Certificates

Hi -

I am very interested on how certificates works in WM and would like to know

  • When do we require our TP to provide a complete chain of certificates or just the main one. To be simple, when do i have to ask my TP to provide main cert over the complete chain.
  • Do we need the chain of certs for one way auth or two way?
  • What is the difference between global signed and self-signed
  • Where should the certfiicates needs to be installed in IS to avoid any certificate related errors

I know this is a lengthy questions… I appreciate any response :slight_smile:

  1. two cases:
    your WM connecting to theirs: your WM needs to trust their root & intermediate cert, so load them into your WM trust store.
    Their server connecting to yours: if they use cert for authentication, your WM need to trust their root & intermediate cert, and their server cert need to be loaded as client cert.
  2. yes, read answer for point 1
  3. There should be CA signed: a cert issued by a common Certificate Authority; and self-signed, cert created by the client. Global signed is confusing term
  4. Depends on your use cases, read point 1. for some cases (RN, AS2 etc.) you need to load certs to TN partner profiles, in addition to the server’s trust store.
1 Like

Thanks Tong for your response. Additional clarification please:

  1. We are connecting to TP (using one way auth) via AS2 - do we need the chain of cert for CA signed? Or the intermmediate and main cert are enough?

  2. TP is connecting to us (signedAndEncrypted) via AS2 (EDI INT) - do we need to ask their chain of cert for CA signed?
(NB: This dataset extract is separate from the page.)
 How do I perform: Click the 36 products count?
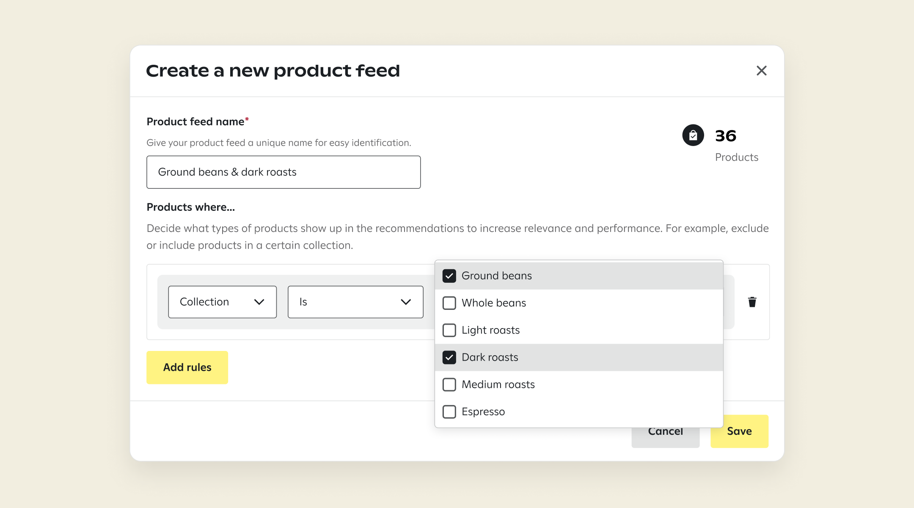tap(725, 136)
for AS2, cert can be used for:
Authentication
Signing/verification
Encryption/Decryption
Depends on your case, configurations can be very different.
There are too many combinations, hard to list here.
For authentication: read my point 1 above.
For signing, encryption, refer to the “Understanding webMethods B2B: webMethods Trading Networks Concepts Guide Version 8.0”, B Security within Trading Networks

Hi Tong -

I know its to much to ask but can you list some combinations here. Ohh, i forgot to mention, we are using WM TN 7.1.2

It can be:
–Authentication :
use cert or use user/pass,
as client or as server
–Signing/verification : yes/no
–Encryption/Decryption : yes/no
These are all independent decision points/use cases, you need to config your system accordingly depends on the choice for each.

Additional question: How am i able to verify if the system we are using is using certificate chaining or not? What WM or server configuration we need to look at to verify this?

The reason for asking is that, everytime our TP renew their certificate, our Infrastructure team requires the chain of certificates instead of just the main cert. I read online about certificate chaining, which requires the root certificate to be present in order to verify the authenticity of a certificate that is received.

Cert chain is almost always used for serious business, the very existence of CA is that they provide credibility, so system can trust their root/intermediate, so they can trust the leaf certs. when exchanging cert between partners, always provide the full chain.

When the server cert changes (the leaf), normally they won’t need to update the root/intermediate, so your truststore doesn’t need a update. But your team still need the full chain to be sure that the root/intermediate are the ones you are trusting already.
HTH,

1 Like

When a TP connect to MW to deliver the inbound EDI message, what is expected to be part of the SSL handshake for verification/certification, our full certificate chain or just the main information?

If the client is using cert for authentication, the client system need to present the full chain.

Sorry, i was lost here. Can you identify who is the client here? and who is the server?

client is the system initiate the HTTPS connection.

Thank you so much Tong for your response. This really helps me understanding how certfiicate works in WM.